» **Task objective**:
Retyping the data exactly is the task. Include every line.

» **Exercise data**:
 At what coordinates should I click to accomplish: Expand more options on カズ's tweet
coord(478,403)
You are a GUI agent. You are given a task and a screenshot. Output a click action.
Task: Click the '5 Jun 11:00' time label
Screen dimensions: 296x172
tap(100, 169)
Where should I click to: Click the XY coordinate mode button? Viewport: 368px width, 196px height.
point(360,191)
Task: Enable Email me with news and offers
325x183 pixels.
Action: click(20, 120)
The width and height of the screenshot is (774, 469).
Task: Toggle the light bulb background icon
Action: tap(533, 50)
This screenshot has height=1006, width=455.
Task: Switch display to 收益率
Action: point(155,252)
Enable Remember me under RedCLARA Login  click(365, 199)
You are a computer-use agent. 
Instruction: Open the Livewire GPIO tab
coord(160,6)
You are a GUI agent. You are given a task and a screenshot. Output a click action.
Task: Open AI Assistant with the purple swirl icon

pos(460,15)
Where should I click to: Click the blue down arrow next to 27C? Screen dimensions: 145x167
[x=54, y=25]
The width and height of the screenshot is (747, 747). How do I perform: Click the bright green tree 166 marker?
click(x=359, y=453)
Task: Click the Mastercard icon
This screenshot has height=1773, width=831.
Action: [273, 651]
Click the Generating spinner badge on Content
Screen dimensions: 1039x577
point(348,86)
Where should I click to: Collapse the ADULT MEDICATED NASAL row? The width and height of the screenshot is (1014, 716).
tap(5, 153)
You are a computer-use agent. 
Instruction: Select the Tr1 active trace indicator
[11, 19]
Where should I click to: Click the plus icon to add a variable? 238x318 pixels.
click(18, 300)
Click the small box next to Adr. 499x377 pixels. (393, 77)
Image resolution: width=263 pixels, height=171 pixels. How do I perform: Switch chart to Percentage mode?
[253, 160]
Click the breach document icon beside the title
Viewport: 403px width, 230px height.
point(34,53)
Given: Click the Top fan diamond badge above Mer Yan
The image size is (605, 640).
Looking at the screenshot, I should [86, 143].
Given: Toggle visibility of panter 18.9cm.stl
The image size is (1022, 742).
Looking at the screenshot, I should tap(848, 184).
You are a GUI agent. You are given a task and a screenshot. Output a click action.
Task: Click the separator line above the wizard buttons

» **Response for this exercise**:
 At what coordinates should I click to accomplish: Expand more options on カズ's tweet
coord(478,403)
You are a GUI agent. You are given a task and a screenshot. Output a click action.
Task: Click the '5 Jun 11:00' time label
Screen dimensions: 296x172
tap(100, 169)
Where should I click to: Click the XY coordinate mode button? Viewport: 368px width, 196px height.
point(360,191)
Task: Enable Email me with news and offers
325x183 pixels.
Action: click(20, 120)
The width and height of the screenshot is (774, 469).
Task: Toggle the light bulb background icon
Action: tap(533, 50)
This screenshot has height=1006, width=455.
Task: Switch display to 收益率
Action: point(155,252)
Enable Remember me under RedCLARA Login  click(365, 199)
You are a computer-use agent. 
Instruction: Open the Livewire GPIO tab
coord(160,6)
You are a GUI agent. You are given a task and a screenshot. Output a click action.
Task: Open AI Assistant with the purple swirl icon

pos(460,15)
Where should I click to: Click the blue down arrow next to 27C? Screen dimensions: 145x167
[x=54, y=25]
The width and height of the screenshot is (747, 747). How do I perform: Click the bright green tree 166 marker?
click(x=359, y=453)
Task: Click the Mastercard icon
This screenshot has height=1773, width=831.
Action: [273, 651]
Click the Generating spinner badge on Content
Screen dimensions: 1039x577
point(348,86)
Where should I click to: Collapse the ADULT MEDICATED NASAL row? The width and height of the screenshot is (1014, 716).
tap(5, 153)
You are a computer-use agent. 
Instruction: Select the Tr1 active trace indicator
[11, 19]
Where should I click to: Click the plus icon to add a variable? 238x318 pixels.
click(18, 300)
Click the small box next to Adr. 499x377 pixels. (393, 77)
Image resolution: width=263 pixels, height=171 pixels. How do I perform: Switch chart to Percentage mode?
[253, 160]
Click the breach document icon beside the title
Viewport: 403px width, 230px height.
point(34,53)
Given: Click the Top fan diamond badge above Mer Yan
The image size is (605, 640).
Looking at the screenshot, I should [86, 143].
Given: Toggle visibility of panter 18.9cm.stl
The image size is (1022, 742).
Looking at the screenshot, I should tap(848, 184).
You are a GUI agent. You are given a task and a screenshot. Output a click action.
Task: Click the separator line above the wizard buttons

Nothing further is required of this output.